FIG. 1 is a perspective view showing a schematic configuration of an exposure apparatus according to the first embodiment. FIG. 2 is a sectional view showing a schematic configuration of the exposure apparatus according to the first embodiment. FIG. 3 is a perspective view showing a schematic configuration of an exposure apparatus according to the second embodiment. FIGS. 4A and 4B are cross-sectional views showing the wafer transfer operation of the exposure apparatus according to the second embodiment.

  Hereinafter, an exposure apparatus according to an embodiment will be described in detail with reference to the accompanying drawings. Note that the present invention is not limited to these embodiments.

(First embodiment)
FIG. 1 is a perspective view showing a schematic configuration of an exposure apparatus according to the first embodiment, and FIG. 2 is a cross-sectional view showing a schematic configuration of the exposure apparatus according to the first embodiment.
1 and 2, the exposure apparatus includes a light source 1 that emits exposure light L, an illumination lens 2 that irradiates the mask 3 with the exposure light L, and a projection that projects the exposure light L that has passed through the mask 3 onto the wafer W. A stage 5 on which the optical system 4 and the wafer W are placed is provided. The material of the wafer W may be a semiconductor such as Si, a ceramic such as glass, or a magnetic material. On the stage 5, a chuck 6 for attracting the wafer W is provided. A resist film R is applied on the wafer W. The wafer W on the stage 5 can be arranged on the XY plane. Further, on the stage 5, an intake device 7 for sucking out gas GS on the wafer W is provided.
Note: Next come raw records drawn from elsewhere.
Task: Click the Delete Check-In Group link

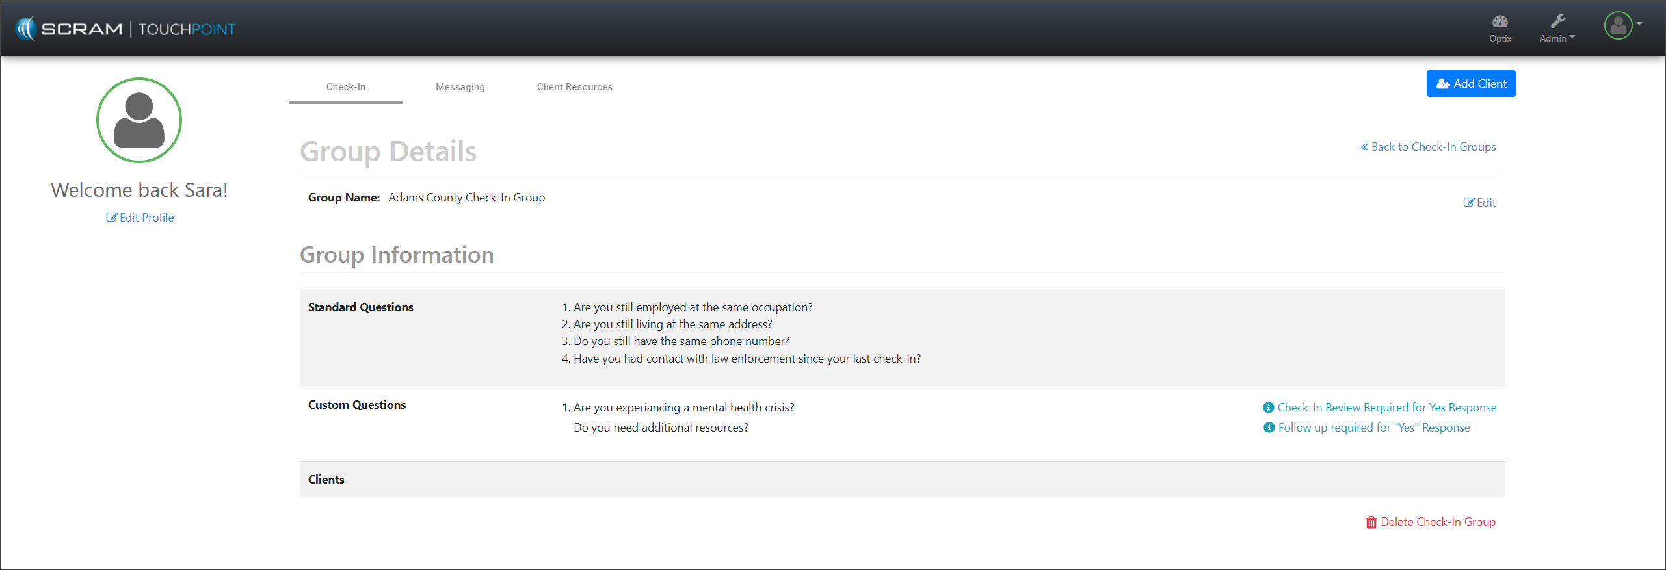Action: [x=1438, y=522]
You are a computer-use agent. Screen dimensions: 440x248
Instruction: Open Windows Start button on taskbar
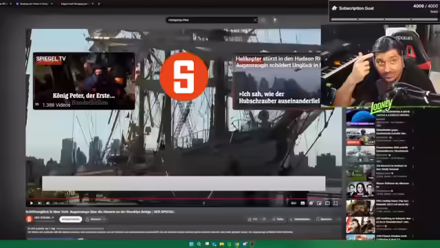point(191,244)

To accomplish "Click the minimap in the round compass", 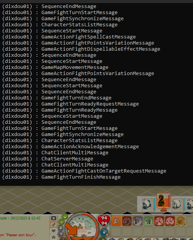I will (x=82, y=226).
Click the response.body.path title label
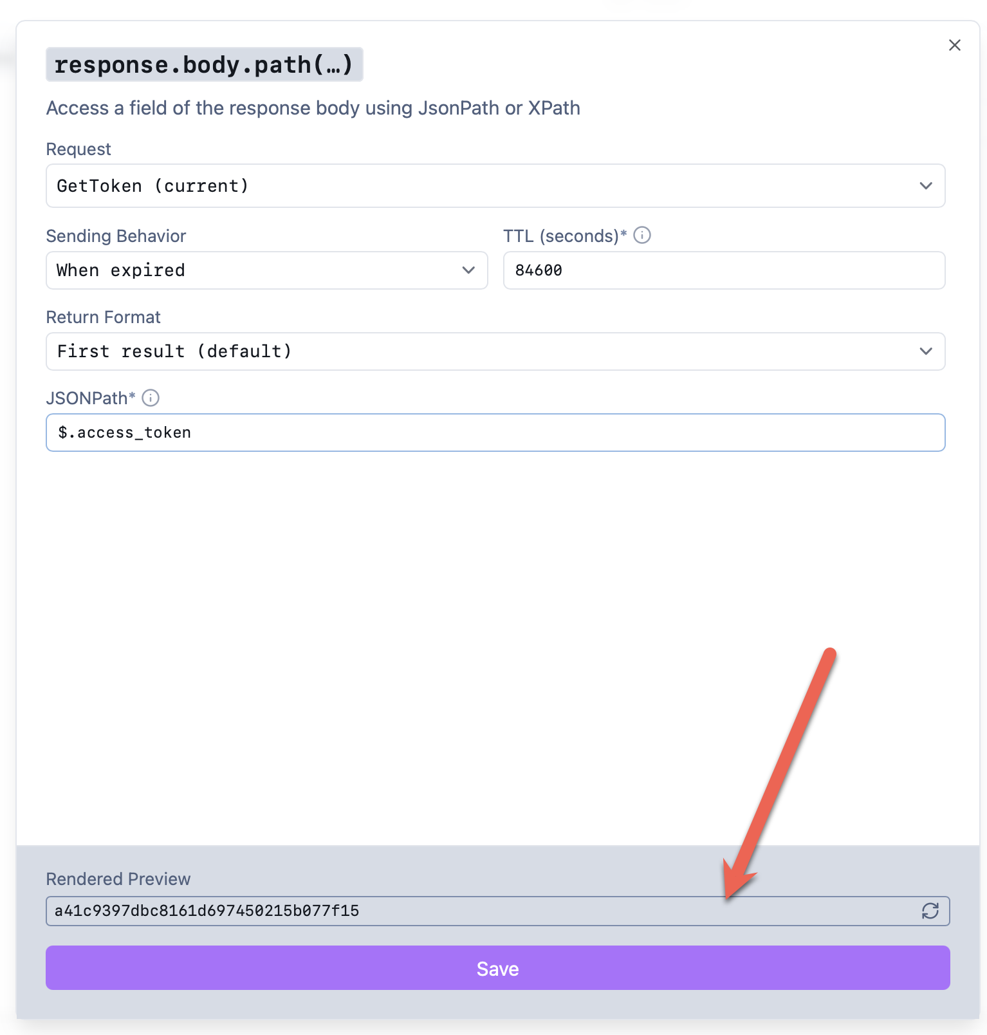The image size is (987, 1035). click(204, 64)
The intake device 7 is connected to a vacuum pump 9 through an exhaust pipe 10.

The intake device 7 can suck the gas on the wafer W in the direction of the outer periphery E of the wafer W. Examples of the gas on the wafer W include an outgas GS released from the resist film R. Examples of the outgas GS released from the resist film R include organic substances such as hydrocarbons. If the height direction with respect to the XY plane is the Z direction, the intake device 7 has an outgas GS so as to have a component that moves in the X direction and / or Y direction of the XY plane and does not have a component that moves substantially in the Z direction. Can be aspirated. The intake device 7 can be disposed on the stage 5 so as to surround the outer periphery E of the wafer W. The intake device 7 can suck the outgas GS in almost all directions around the outer periphery E of the wafer W. At this time, the intake device 7 can be configured in a ring shape having an inner diameter larger than the diameter of the wafer W.
Here, the intake device 7 is provided with an intake hole 8 </ b> A along the inner peripheral surface of the intake device 7. An exhaust hole 8 </ b> B is provided on the outer peripheral surface of the intake device 7. At this time, the intake holes 8A may be arranged at predetermined intervals along the inner peripheral surface of the intake device 7, or may be arranged continuously along the inner peripheral surface of the intake device 7. . The exhaust hole 8 </ b> B is connected to the exhaust pipe 10.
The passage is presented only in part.